Strom sparen zu Hause: Energetische Sanierung

Wer eine Immobilie besitzt, die bereits etwas in die Jahre gekommen ist, kann außerdem über eine energetische Sanierung nachdenken. Ob die Dämmung des Daches, die Erneuerung von Fenstern und Heizungsanlagen oder die Installation einer ]Photovaltik-Anlage: Es gibt zahlreiche Möglichkeiten, ein Haus energieeffzient zu gestalten und entsprechend umzubauen.

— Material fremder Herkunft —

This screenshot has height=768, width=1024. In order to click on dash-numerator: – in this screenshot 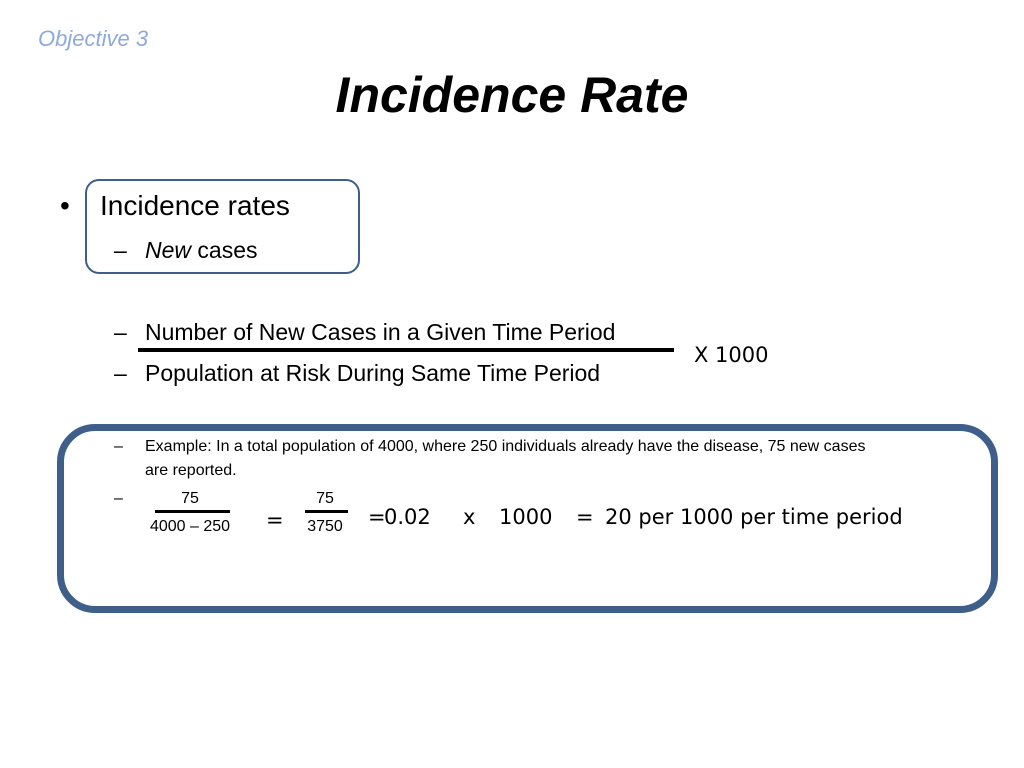, I will do `click(120, 332)`.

Alleine durch die professionelle Wärmedämmung der Außenfassade lassen sich bis zu 25 Prozent Energiekosten sparen, eine moderne Heizungsanlage bringt es auf bis zu 30 Prozent. Anregungen für weitere sinnvolle Sanierungsmaßnahmen finden Sie in diesem Beitrag. Je nach Umfang des Umbaus können allerdings sehr hoher Kosten entstehen. Diese lassen sich entweder durch spezielle Förderkredite, beispielsweise bei der KfW, oder auch einen Immobilien-Teilverkauf decken.

CO2 sparen mit Ökostrom

Ein Wechsel zu einem klimaneutralen Ökostrom-Anbieter schont zwar nicht das Portemonnaie, jedoch können hier beträchtliche Summen an CO2-Emissionen eingespart werden – so leisten Sie mit dem Umstieg auf einen nachhaltigen Stromversorger einen wichtigen Beitrag zum Klimaschutz. Bei einer dreiköpfigen Familie mit einem Verbrauch von 3500 kWh liegt die Ersparnis bei durchschnittlich 935 Kilogramm CO2 im Jahr. Eine Investition, die sich langfristig für alle auszahlt.